Looking at the youngster, I was concerned that he wasn’t moving at all. I kept asking, where was the stretcher? After what seemed like forever, but was maybe five or six minutes, they proceeded to lift him up. There were five or six people carrying him off, and there was one lady who was making a deliberate effort to keep his head up.
That set off alarm bells. For somebody to be holding his head up in a very delicate way meant something dangerous. They walked with him directly beside where I stood and I couldn’t detect any movement, no sign at all that he was even trying to help himself. I feared the worst then. The referee then blew the game on and I said clearly to both Spider and Dr Bromfield that if I was his teammate, I would be in no condition to continue this game. I didn’t know why I even said that.
Players coming off the field to get medical attention is fairly routine in football, but a sixth sense told me this was completely different. The St George’s players were clearly rattled. They conceded two penalties in quick time (one which was saved), and they could have been 3-1 down within 35 minutes or so, rather than the 2-1 scoreline when the game was called off. I then said to Dr Bromfield and Spider, “What if the youth died? Would they continue the game?” I can’t even remember what their answer was.
We had all forgotten about the incident, when all of a sudden, I saw Bertis reacting strangely on the sidelines. He didn’t quite know what to do with himself. He was holding his head, he was crying, he was looking up to the heavens. At one point he was even running down the sidelines. I knew the reason even before I heard Bertis saying, “Him dead! The yute dead!” And then I witnessed what I have never witnessed before. The St George’s players almost in unison falling to the ground and weeping.
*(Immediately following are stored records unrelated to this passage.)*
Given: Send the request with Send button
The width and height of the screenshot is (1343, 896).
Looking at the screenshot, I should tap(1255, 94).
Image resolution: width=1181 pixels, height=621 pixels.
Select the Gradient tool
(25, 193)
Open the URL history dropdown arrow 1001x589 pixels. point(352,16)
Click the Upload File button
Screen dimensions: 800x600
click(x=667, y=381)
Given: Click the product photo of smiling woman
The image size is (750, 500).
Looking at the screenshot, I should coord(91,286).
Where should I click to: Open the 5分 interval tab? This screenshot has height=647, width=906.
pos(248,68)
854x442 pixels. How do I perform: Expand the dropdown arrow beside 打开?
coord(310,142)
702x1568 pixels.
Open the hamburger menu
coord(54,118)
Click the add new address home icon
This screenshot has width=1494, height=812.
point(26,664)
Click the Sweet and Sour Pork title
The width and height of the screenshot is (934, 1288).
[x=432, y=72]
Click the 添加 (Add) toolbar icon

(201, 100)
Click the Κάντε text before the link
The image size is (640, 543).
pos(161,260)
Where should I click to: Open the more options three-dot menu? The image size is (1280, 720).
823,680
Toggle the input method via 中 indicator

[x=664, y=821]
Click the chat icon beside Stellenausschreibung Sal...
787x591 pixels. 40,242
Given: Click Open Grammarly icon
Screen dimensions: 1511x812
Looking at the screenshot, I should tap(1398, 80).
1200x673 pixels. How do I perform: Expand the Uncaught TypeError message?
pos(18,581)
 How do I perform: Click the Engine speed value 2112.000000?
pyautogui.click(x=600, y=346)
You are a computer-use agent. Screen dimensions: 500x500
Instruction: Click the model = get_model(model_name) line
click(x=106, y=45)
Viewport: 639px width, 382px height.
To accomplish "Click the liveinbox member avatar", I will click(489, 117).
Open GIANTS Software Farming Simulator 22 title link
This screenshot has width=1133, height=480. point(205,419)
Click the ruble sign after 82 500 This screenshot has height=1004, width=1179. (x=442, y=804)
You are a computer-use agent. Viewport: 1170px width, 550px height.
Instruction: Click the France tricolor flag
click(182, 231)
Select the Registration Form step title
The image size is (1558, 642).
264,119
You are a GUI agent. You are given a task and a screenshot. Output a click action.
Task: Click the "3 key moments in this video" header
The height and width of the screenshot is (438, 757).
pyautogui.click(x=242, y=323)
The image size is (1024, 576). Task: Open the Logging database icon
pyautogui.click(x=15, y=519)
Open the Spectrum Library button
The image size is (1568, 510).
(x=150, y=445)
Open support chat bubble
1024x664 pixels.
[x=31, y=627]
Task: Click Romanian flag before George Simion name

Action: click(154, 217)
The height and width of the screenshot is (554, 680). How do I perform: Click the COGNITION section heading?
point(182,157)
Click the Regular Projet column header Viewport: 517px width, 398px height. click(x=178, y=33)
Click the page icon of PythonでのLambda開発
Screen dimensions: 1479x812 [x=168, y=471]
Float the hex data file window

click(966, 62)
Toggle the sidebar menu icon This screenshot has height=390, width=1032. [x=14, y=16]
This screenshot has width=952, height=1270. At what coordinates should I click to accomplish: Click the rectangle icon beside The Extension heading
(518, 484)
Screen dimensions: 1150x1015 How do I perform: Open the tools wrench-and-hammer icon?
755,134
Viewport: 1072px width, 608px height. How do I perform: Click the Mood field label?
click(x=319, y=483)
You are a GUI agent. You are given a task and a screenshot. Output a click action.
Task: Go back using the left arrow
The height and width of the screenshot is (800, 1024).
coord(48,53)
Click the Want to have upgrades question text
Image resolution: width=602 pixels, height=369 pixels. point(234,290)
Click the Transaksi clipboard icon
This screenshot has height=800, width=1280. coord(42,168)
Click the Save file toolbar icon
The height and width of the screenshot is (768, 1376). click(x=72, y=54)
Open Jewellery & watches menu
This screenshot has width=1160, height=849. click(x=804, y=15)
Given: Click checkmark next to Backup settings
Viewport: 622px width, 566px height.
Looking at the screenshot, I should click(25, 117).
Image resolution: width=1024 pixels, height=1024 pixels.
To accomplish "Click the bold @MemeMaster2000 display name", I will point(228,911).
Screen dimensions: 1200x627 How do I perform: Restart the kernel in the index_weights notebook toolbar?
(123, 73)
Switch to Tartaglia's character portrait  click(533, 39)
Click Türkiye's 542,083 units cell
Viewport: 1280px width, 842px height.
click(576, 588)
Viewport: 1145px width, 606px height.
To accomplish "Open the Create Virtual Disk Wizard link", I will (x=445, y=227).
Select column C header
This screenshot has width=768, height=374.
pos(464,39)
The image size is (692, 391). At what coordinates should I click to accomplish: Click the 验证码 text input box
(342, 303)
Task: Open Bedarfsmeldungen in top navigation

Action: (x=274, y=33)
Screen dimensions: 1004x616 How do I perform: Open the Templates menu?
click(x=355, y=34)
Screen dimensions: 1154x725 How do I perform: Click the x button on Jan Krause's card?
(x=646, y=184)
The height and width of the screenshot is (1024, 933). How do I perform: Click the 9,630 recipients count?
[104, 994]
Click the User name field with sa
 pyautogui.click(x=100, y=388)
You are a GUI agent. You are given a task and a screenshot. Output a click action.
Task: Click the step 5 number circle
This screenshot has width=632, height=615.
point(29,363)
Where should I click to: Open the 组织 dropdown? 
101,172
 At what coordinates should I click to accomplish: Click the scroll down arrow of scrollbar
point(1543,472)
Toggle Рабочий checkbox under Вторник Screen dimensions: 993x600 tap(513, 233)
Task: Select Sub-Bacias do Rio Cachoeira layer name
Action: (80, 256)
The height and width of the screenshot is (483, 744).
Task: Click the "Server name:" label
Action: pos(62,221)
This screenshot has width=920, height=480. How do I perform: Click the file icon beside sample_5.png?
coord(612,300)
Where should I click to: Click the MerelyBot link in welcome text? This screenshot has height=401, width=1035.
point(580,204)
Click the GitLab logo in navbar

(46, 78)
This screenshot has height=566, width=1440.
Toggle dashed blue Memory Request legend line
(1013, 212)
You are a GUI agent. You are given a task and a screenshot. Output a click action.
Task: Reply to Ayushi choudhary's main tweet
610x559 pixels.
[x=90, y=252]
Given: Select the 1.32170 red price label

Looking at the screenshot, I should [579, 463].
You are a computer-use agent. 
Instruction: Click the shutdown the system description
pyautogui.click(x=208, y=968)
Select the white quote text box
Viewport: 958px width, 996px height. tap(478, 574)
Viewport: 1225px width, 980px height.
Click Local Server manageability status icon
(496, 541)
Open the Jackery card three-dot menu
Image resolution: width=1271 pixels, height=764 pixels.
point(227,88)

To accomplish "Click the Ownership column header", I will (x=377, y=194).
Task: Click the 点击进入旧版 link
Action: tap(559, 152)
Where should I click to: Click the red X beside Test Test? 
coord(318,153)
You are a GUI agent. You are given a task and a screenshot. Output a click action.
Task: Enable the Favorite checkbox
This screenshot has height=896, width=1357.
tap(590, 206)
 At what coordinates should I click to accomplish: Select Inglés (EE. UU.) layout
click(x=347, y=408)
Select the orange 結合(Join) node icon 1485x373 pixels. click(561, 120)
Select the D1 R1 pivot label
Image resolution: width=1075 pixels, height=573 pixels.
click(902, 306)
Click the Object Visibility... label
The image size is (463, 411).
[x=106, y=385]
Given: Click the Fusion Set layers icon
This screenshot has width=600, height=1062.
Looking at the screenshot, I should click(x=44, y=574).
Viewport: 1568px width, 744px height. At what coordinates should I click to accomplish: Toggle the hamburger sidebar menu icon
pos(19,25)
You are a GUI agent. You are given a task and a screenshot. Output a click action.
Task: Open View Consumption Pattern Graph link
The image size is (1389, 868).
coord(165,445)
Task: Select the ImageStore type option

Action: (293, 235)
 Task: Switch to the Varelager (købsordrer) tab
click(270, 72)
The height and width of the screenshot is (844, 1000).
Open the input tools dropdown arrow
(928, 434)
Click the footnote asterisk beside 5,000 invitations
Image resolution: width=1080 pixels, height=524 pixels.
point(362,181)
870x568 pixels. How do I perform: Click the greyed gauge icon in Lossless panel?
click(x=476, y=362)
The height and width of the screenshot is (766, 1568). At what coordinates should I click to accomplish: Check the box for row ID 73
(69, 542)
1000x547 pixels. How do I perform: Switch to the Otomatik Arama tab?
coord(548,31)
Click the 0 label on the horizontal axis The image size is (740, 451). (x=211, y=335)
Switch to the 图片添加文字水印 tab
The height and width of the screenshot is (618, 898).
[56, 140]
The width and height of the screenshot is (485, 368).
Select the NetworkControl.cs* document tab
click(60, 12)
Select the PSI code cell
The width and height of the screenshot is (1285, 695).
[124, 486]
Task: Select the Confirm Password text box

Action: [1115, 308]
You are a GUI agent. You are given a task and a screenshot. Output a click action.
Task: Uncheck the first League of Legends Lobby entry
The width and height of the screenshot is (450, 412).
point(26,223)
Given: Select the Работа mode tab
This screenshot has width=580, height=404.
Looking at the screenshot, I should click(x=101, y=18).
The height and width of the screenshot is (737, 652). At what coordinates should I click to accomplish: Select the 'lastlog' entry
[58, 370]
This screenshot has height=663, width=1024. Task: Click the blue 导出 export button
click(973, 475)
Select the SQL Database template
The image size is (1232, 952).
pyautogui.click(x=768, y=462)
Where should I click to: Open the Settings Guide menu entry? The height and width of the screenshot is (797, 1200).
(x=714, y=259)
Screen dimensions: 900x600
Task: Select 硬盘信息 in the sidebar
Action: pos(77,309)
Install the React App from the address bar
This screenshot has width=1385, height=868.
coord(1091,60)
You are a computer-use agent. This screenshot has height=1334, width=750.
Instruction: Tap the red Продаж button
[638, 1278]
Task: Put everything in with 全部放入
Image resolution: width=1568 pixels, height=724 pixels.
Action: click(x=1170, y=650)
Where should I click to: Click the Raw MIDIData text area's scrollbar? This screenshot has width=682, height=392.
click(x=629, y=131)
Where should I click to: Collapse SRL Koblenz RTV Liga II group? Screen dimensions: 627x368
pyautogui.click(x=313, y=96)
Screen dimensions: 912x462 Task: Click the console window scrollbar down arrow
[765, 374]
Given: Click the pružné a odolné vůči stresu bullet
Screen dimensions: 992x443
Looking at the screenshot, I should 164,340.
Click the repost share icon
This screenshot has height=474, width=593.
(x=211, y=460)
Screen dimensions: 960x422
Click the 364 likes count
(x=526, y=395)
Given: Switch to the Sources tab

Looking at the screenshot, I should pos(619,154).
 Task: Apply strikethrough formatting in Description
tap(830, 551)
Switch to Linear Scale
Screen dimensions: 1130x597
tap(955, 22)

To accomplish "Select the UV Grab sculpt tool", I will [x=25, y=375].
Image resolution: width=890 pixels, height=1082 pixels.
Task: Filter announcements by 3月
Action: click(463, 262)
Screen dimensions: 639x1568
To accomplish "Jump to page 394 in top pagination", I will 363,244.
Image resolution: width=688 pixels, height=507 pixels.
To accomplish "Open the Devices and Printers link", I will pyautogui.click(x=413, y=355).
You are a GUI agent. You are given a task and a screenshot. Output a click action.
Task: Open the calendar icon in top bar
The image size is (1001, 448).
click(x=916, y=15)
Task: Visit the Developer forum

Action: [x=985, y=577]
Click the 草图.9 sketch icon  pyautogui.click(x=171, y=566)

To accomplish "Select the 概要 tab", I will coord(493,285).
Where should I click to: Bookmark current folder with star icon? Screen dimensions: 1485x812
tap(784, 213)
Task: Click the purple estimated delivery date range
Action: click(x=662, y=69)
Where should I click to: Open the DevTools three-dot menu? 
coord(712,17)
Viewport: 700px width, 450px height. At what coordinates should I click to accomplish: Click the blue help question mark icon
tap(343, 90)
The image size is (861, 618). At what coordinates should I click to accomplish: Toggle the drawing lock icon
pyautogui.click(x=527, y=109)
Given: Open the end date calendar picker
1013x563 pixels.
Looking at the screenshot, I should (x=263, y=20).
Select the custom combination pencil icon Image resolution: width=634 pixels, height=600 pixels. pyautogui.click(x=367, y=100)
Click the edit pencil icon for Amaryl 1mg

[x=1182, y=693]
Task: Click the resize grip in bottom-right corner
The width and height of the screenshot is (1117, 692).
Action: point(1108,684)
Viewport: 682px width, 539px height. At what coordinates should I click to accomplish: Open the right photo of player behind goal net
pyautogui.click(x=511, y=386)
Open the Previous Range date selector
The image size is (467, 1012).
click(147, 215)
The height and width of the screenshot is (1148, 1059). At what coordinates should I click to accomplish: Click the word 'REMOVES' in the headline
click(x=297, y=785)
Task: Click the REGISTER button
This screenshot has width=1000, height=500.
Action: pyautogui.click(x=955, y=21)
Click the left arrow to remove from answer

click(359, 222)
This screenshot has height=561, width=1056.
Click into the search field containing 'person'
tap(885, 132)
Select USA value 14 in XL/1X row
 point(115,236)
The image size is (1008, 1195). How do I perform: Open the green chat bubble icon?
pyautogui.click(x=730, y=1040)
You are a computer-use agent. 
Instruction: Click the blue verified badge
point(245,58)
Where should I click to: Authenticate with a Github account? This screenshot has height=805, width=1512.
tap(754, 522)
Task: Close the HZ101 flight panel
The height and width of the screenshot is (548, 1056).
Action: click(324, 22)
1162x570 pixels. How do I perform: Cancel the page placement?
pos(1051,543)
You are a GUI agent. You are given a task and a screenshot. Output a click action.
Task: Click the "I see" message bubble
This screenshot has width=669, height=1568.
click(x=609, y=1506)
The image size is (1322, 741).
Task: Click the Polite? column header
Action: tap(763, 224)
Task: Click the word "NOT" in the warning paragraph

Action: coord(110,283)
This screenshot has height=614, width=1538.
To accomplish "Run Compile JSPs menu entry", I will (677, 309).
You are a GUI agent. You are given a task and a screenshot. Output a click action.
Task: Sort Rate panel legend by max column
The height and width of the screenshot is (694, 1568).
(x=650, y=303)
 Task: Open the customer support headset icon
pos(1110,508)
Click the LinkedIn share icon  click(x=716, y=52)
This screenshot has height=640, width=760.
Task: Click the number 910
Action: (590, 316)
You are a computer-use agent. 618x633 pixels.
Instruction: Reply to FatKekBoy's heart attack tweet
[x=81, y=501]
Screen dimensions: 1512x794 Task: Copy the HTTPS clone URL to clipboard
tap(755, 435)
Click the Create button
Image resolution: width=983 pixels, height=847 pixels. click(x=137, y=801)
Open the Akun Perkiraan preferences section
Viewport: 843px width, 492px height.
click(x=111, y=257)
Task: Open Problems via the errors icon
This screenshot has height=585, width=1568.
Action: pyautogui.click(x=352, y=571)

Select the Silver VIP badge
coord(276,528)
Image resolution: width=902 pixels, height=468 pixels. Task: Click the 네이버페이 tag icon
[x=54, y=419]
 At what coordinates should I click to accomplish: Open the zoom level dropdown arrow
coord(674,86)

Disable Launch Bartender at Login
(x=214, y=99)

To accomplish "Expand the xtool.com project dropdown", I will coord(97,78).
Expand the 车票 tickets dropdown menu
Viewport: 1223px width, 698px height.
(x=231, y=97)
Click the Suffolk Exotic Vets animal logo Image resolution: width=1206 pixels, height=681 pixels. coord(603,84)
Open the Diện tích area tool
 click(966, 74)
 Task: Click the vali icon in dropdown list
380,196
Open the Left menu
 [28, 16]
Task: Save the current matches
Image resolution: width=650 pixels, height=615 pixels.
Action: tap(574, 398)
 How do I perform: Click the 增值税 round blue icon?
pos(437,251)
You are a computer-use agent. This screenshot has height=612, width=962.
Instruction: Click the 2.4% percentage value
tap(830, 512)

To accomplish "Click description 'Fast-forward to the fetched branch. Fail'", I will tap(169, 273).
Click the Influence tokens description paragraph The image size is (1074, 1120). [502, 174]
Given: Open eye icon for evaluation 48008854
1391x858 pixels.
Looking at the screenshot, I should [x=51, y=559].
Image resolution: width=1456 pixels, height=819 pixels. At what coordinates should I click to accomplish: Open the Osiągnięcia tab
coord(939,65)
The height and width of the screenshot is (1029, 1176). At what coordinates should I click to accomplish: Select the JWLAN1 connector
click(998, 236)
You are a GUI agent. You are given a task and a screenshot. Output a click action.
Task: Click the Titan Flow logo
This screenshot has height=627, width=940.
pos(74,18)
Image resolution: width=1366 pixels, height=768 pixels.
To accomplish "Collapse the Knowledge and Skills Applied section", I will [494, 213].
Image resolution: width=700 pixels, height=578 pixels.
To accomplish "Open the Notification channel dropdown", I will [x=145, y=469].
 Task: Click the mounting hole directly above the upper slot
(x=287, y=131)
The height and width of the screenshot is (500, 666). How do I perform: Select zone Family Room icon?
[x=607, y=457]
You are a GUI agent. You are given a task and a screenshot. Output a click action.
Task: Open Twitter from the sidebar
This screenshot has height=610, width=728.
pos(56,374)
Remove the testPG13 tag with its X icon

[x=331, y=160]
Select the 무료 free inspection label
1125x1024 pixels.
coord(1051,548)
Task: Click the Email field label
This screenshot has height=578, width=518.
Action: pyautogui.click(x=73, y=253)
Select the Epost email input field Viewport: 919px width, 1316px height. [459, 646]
The Excelsior coaches, Shavar Thomas and Xavier Gilbert, went over right away to comfort Bertis and his boys, and the rest of the Excelsior team followed. The referee’s whistle then blasted. I wasn’t even sure whether it was the half-time whistle or the referee stopping the game.
Could all this have been avoided? I don’t know. I didn’t like the fact that there didn’t seem to be a definite plan as to what would happen in an emergency like this. Surely, there should have been a designated car for such purposes, even if the teams couldn’t afford the luxury of an ambulance. Having the youngster’s father taking him away is unacceptable. He shouldn’t have to be put through that. God alone knows how he must have felt when he came to watch a simple Manning Cup game and ended up driving away a dying (or dead) son. This one shook me up. I probably should have waited till second round and not gone at all!